[start Document extract]

[squid-dev] The next step towards: StoreID and metalink.

Mon Sep 21 21:57:24 UTC 2015

On 22/09/2015 9:40 a.m., Eliezer Croitoru wrote:
> Alex, Amos,
> 
> The first step now I am trying to grasp first what could be done in the
> current state of squid and ECAP without any changes.
> Currently squid provides the methods to modify a request and\or response.
> 
> Basic StoreID support in a REQMOD should be possible in any case to
> allow an ECAP module to do those things and also sine it has more
> information about the request details it can decide better then the
> current StoreID helpers.
> Leaving the StoreID aside and back to hashes.
> Currently the ECAP module can calculate hashes on the fly and then in
> the end of the transaction write the result to either a log file or a DB.
> For now the benefits i see from this is the option to find duplicate
> content based on the hash.
> For example: running a db lookup for similar hashes or something like
> sort by hash.

[end Document extract]

Set exercise => Quote the squid-dev message on StoreID and metalink word for word, from "Mon Sep 21 21:57:24" up to and including "current StoreID helpers.".

[start Dataset rows]

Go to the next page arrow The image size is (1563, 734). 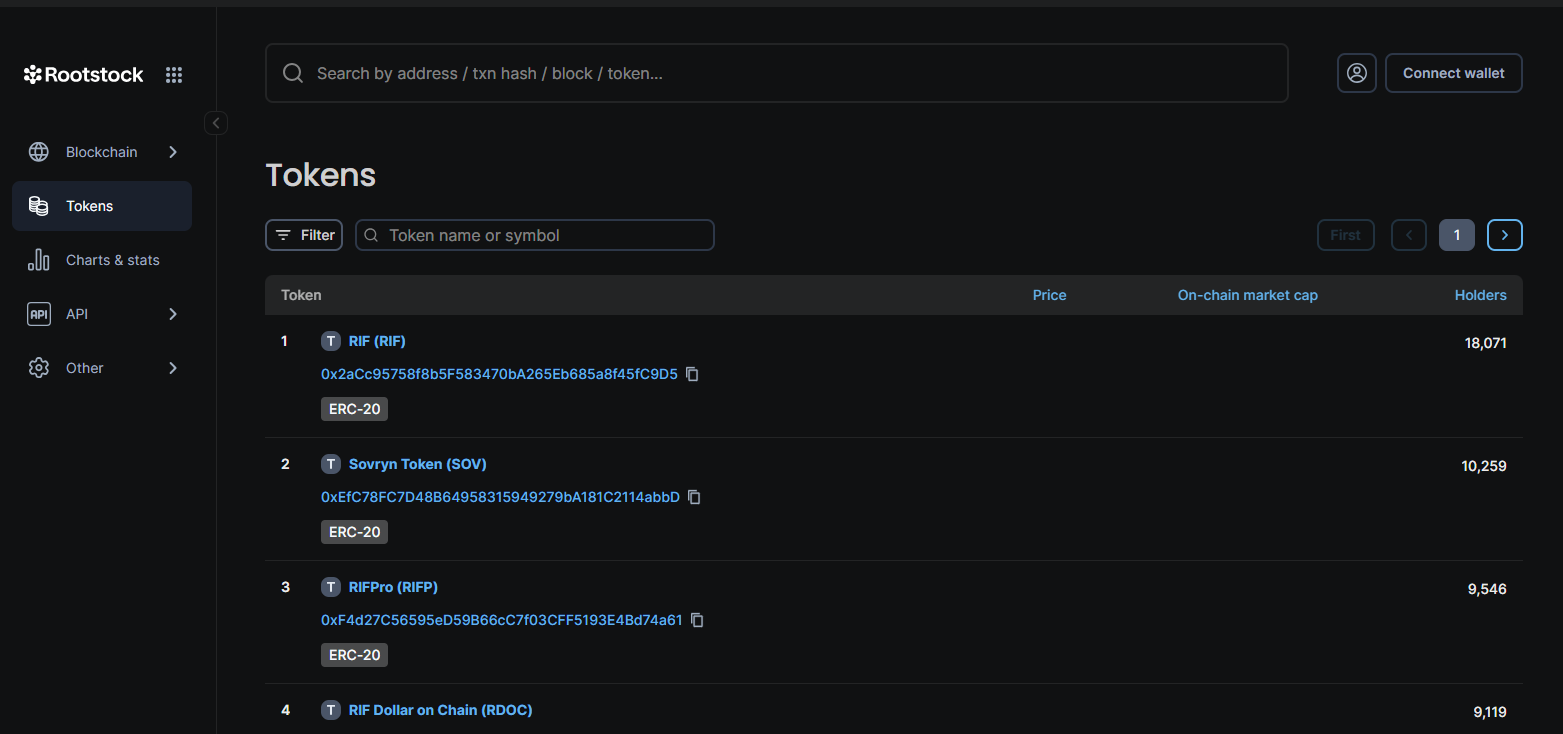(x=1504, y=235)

[end Dataset rows]
[start Dataset rows]

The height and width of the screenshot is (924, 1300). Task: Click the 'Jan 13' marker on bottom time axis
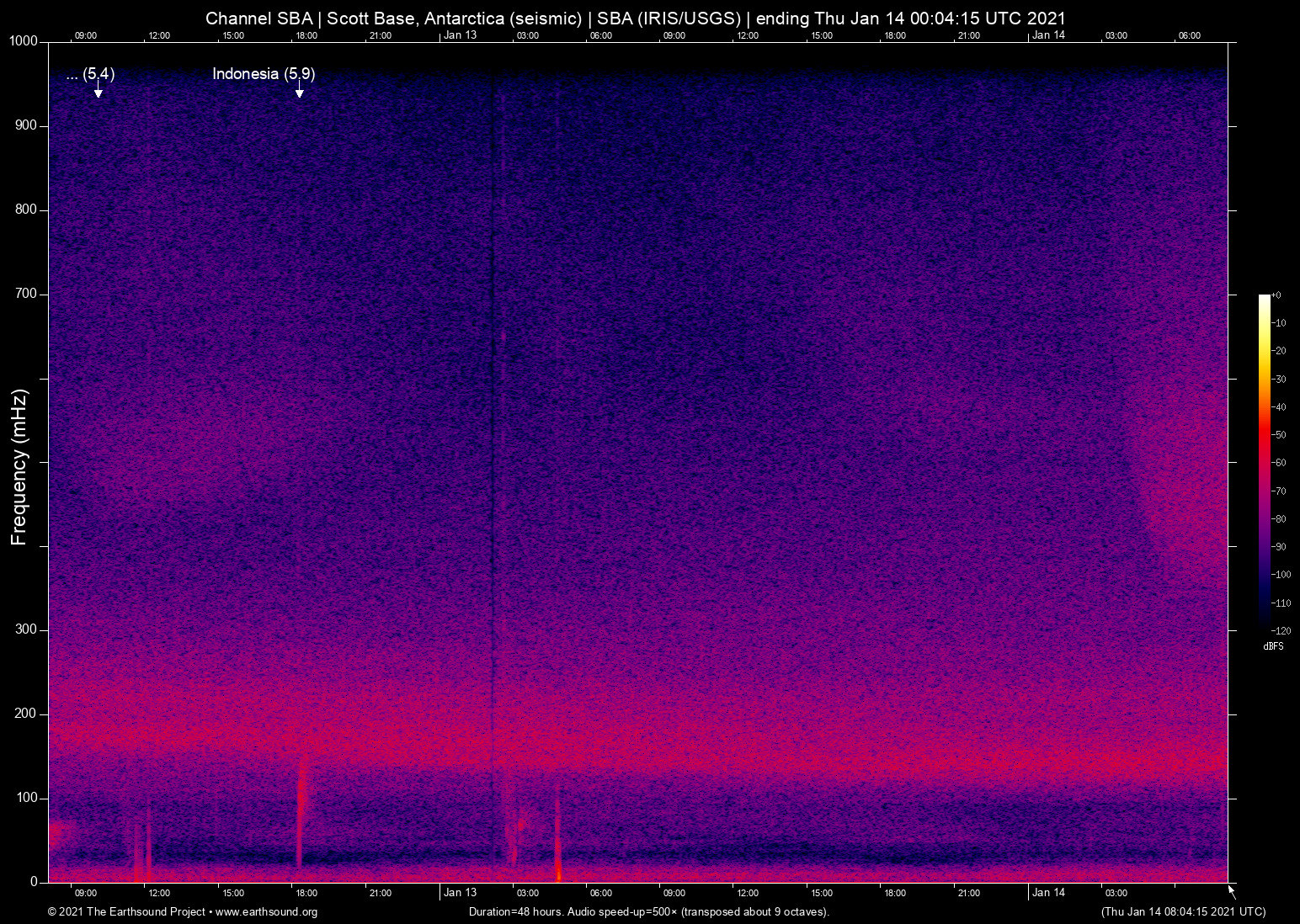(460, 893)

[end Dataset rows]

Complete response =>
Mon Sep 21 21:57:24 UTC 2015

On 22/09/2015 9:40 a.m., Eliezer Croitoru wrote:
> Alex, Amos,
> 
> The first step now I am trying to grasp first what could be done in the
> current state of squid and ECAP without any changes.
> Currently squid provides the methods to modify a request and\or response.
> 
> Basic StoreID support in a REQMOD should be possible in any case to
> allow an ECAP module to do those things and also sine it has more
> information about the request details it can decide better then the
> current StoreID helpers.